Vulnerabilidade no OneLogin permite roubo de chaves de API
- Cyber Security Brazil
- 2 de out. de 2025
- 3 min de leitura

Uma falha de segurança de alta gravidade foi recentemente revelada na solução OneLogin Identity and Access Management (IAM) da One Identity. Se explorada com sucesso, a vulnerabilidade pode expor segredos confidenciais de clientes de aplicações que utilizam o padrão OpenID Connect (OIDC), representando um risco significativo para a segurança empresarial.
Identificada como CVE-2025-59363, a falha recebeu uma pontuação de 7,7 (Alta) no sistema CVSS e foi classificada como uma transferência incorreta de recursos entre esferas (CWE-669). Em essência, esse erro faz com que o programa ultrapasse limites de segurança definidos, concedendo acesso não autorizado a dados que deveriam estar protegidos.
De acordo com o relatório da Clutch Security, que descobriu e divulgou a falha, o CVE-2025-59363 "permitiu que invasores com credenciais de API válidas enumerassem e recuperassem segredos de clientes para todos os aplicativos OIDC dentro do locatário OneLogin de uma organização."
O problema reside no endpoint de listagem de aplicativos, /api/2/apps, que foi configurado para devolver mais dados do que o pretendido. Além dos metadados normais das aplicações em uma conta OneLogin, a resposta da API incluía os valores de client_secret – as chaves secretas cruciais usadas para autenticar o aplicativo.
O vetor de ataque é direto e alarmante:
Um hacker obtém credenciais válidas de API do OneLogin (ID e segredo de cliente).
Solicita um token de acesso.
Chama o endpoint /api/2/apps para listar todos os aplicativos da organização.
Analisa a resposta da API e recupera os client_secrets de todas as aplicações OIDC.
Usa os segredos extraídos para personificar as aplicações e obter acesso a serviços integrados.
Uma exploração bem-sucedida confere ao invasor que possui credenciais de API válidas a capacidade de recuperar segredos de cliente para todos os aplicativos OIDC configurados no locatário. De posse desse segredo exposto, o hacker poderia personificar usuários, obter acesso a outros aplicativos e realizar movimentação lateral dentro da infraestrutura de segurança da vítima.

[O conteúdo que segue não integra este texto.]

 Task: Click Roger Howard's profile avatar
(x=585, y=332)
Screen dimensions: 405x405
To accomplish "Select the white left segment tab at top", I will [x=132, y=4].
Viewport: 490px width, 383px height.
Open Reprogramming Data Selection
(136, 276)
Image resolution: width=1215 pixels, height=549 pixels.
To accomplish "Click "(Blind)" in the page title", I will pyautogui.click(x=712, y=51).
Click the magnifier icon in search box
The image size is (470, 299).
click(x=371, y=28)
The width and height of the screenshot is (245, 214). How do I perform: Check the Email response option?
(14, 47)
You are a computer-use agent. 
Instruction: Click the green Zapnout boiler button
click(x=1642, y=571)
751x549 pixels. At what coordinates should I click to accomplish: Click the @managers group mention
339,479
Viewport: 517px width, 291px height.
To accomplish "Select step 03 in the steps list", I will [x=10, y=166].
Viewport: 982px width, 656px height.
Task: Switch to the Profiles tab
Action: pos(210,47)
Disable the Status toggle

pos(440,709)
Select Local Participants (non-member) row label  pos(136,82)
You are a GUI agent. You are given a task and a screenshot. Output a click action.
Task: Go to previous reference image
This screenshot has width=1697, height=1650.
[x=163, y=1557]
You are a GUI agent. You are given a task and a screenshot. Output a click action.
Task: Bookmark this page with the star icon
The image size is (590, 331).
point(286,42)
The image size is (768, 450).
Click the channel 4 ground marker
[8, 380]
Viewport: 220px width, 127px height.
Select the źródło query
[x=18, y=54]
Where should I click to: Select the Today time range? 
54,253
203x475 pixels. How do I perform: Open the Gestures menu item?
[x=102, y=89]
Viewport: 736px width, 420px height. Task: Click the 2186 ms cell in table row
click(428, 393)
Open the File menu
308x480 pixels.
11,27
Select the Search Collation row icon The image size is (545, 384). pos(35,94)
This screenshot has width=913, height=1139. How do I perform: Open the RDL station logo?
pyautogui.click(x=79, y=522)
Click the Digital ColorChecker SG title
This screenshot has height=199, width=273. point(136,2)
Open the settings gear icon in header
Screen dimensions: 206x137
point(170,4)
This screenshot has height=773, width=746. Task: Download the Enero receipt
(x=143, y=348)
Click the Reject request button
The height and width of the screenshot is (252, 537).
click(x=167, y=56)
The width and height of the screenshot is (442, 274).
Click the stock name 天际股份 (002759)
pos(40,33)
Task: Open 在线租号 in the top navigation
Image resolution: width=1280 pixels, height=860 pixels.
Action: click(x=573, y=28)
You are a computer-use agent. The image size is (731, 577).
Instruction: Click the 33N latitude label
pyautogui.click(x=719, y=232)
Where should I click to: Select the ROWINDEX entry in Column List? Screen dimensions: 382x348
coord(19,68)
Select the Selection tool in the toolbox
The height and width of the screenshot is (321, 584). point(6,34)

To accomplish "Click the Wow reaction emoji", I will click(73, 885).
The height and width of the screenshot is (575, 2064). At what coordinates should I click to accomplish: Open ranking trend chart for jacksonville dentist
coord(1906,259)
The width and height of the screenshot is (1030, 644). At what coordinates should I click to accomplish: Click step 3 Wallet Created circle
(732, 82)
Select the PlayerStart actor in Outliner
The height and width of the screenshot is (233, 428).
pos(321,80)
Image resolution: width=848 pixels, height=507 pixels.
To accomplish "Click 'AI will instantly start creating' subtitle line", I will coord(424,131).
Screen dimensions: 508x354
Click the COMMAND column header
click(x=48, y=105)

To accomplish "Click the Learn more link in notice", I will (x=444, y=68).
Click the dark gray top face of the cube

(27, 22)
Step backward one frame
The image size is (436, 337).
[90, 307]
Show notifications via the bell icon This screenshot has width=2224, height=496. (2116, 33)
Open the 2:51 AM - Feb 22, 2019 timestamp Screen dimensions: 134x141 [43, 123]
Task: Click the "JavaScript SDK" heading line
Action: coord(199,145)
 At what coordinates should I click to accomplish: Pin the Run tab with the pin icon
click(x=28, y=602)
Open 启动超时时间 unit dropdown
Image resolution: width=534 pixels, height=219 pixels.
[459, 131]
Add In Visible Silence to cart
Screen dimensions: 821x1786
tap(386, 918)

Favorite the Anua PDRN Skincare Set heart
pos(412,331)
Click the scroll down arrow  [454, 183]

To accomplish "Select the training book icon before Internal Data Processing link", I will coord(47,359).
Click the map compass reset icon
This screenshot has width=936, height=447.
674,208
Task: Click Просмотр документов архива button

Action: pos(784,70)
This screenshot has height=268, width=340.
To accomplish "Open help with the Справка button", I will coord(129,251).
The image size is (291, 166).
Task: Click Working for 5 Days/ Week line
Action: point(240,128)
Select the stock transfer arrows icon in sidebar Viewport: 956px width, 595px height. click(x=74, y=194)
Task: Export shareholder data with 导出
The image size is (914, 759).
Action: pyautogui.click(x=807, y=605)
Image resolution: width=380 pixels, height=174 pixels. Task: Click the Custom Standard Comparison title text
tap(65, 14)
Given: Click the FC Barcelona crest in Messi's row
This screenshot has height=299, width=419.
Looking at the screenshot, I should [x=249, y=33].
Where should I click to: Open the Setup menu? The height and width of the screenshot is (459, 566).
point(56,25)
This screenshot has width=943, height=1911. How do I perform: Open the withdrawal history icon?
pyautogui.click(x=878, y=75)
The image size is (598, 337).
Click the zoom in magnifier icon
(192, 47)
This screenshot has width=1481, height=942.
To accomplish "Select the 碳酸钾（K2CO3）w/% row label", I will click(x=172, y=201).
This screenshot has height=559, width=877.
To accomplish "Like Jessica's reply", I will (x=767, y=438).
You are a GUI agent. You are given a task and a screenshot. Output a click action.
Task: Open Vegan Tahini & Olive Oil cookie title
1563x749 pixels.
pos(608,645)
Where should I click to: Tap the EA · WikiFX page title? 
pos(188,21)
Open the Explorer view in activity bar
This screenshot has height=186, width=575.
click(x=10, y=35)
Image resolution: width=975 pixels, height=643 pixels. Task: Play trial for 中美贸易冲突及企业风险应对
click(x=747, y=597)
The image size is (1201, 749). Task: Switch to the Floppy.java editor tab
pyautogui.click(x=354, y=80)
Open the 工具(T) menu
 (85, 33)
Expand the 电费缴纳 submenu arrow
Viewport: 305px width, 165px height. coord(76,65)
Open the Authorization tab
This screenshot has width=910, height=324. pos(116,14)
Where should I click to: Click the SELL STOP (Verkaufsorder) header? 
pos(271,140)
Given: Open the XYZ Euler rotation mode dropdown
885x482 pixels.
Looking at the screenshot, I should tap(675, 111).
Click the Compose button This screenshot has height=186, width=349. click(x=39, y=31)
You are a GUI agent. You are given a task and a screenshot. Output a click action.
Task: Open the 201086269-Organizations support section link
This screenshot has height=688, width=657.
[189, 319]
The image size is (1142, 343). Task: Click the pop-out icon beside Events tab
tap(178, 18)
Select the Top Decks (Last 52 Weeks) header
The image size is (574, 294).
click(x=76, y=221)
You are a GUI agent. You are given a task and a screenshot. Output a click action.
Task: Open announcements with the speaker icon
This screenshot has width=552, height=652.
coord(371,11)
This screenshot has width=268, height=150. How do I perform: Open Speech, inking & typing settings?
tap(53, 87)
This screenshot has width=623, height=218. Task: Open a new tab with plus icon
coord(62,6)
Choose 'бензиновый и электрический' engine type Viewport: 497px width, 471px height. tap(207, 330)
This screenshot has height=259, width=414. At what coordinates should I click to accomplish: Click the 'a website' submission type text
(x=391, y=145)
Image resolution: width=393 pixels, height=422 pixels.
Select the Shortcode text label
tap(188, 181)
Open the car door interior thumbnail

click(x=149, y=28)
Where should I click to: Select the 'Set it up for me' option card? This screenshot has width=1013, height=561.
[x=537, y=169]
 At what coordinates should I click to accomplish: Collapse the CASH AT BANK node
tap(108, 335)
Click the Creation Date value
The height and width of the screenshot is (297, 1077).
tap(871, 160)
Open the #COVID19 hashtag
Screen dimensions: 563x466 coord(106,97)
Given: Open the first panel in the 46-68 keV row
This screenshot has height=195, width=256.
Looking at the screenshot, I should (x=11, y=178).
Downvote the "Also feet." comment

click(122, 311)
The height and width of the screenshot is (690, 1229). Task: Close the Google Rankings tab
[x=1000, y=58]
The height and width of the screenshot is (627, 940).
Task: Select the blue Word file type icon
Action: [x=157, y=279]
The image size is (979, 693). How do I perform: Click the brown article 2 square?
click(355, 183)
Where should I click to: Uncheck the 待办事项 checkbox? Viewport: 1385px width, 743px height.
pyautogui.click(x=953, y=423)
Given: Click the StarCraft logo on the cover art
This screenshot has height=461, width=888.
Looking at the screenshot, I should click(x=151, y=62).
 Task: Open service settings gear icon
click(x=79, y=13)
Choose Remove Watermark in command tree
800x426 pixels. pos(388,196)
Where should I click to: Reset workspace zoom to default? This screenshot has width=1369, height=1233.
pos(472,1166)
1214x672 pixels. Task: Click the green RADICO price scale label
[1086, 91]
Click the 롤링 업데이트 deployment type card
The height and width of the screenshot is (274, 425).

A situação é agravada pela arquitetura de controle de acesso do OneLogin. O Controle de Acesso Baseado em Funções (RBAC) da plataforma concede às chaves de API um acesso relativamente amplo a endpoints, o que significa que credenciais comprometidas podem ser usadas para varrer e acessar dados sensíveis em toda a plataforma.
Além disso, a ausência de lista de permissões de endereços IP – um recurso de segurança comum – permite que hackers explorem a falha de qualquer lugar do mundo, aumentando a superfície de ataque, conforme destacado pela Clutch Security.
Após uma divulgação responsável do achado em 18 de julho de 2025, a vulnerabilidade foi prontamente corrigida pela One Identity. A correção foi implementada no OneLogin 2025.3.0, lançado no mês seguinte, que tornou os valores de client_secret OIDC invisíveis na resposta do endpoint /api/2/apps.
Stuart Sharp, vice-presidente de produto da OneLogin na One Identity, agradeceu a divulgação responsável e confirmou: "A vulnerabilidade relatada foi resolvida dentro de um prazo razoável [...]. Até onde sabemos, nenhum cliente foi afetado por esta vulnerabilidade."
Embora não haja evidências de que o problema tenha sido explorado em campo, a Clutch Security reforça a gravidade da falha: "Os provedores de identidade atuam como a espinha dorsal da arquitetura de segurança empresarial. Vulnerabilidades nesses sistemas podem ter efeitos em cascata em pilhas de tecnologia inteiras, tornando essencial uma segurança rigorosa de APIs."